Qué sucede en Kirguiztán?


Foto: Viktor Drachev/AFP/Getty Images

"Antes de que sea demasiado tarde". Así culminaba un reportaje de la BBC sobre Kirguiztán, país que está viviendo en estos momentos el peor enfrentamiento bélico en 20 años y cuya magnitud, a pesar de ser profunda y comparable a las guerras tribales africanas y a la desbalcanización europea, no ha conllevado un mayor esfuerzo de la comunidad internacional por ponerle fin.
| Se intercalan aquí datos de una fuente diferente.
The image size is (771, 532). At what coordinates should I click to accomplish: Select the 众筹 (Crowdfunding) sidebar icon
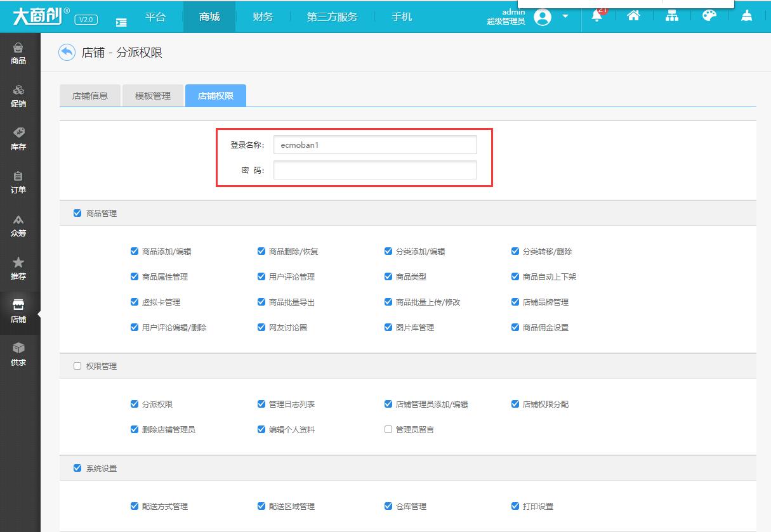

Será que ¿no importa cuán tarde sea, Kirguistan no logrará superar su estatus de Estado olvidado en el ex caucaso soviético?, zona de masacres étnicas y religiosas atroces, zona acostumbrada a ver pasar tanques hacia otros países y no quedarse a protegerlos cuando necesitan apoyo, zona donde la úlima palabra siempre la tiene un Kremlin tan ajeno a ellos, zona donde las muertes llegan demasiado temprano.
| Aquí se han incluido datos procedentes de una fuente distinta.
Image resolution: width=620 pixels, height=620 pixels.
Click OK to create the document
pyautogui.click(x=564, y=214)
¿Qué es lo que llevó a estos enfrentamientos entre ambas comunidades que comparten no sólo territorio, sino también una cultura en común?.
Las causas aún no se tienen del todo claras, lo cierto es que estos enfrentamientos entre etnias que han coexistido por siglos en relativa paz pone una vez más en el tapete el debate sobre el exacerbado nacionalismo como respuesta a las crisis políticas y económicas, principalmente en un país donde el acceso a la tierra se convierte en motivo de lucha, y que acababa de salir de semanas de inestabilidad política y se aprestaba a la aprobación, vía referendum, de no muy claras reformas constitucionales. Sobre éste último punto el nuevo gobierno ha acusado a la familia del depuesto ex Presidente de estar detrás de los enfrentamientos con el fin de boicotear el referendum.
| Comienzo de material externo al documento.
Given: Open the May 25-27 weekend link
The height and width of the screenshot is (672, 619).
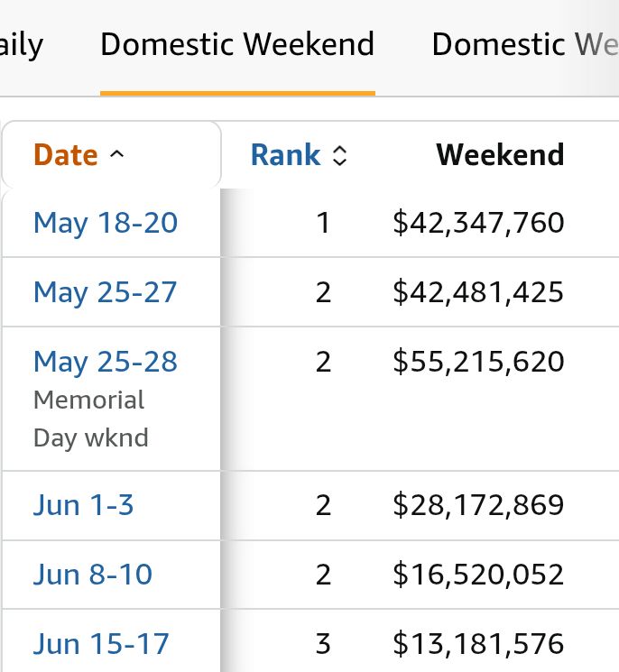Looking at the screenshot, I should coord(105,293).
Kirguiztán, ya era noticia desde abril, cuando protestas ciudadanas en contra del tiranuelo Presidente Kurmanbek Bakiyev obligó a éste a huir del país. El gobierno interino formado por Rosa Otunbaeva, la primera mujer en acceder al cargo en el país y una de las pocas mujeres gobernantes en un Estado islámico, trató de controlar la situación posterior al levantamiento popular. Otunbayeva, sin embargo, no pudo preveer que de la noche a la mañana el sur kirguis estallará con la peor ola de violencia sectaria de los últimos 20 años.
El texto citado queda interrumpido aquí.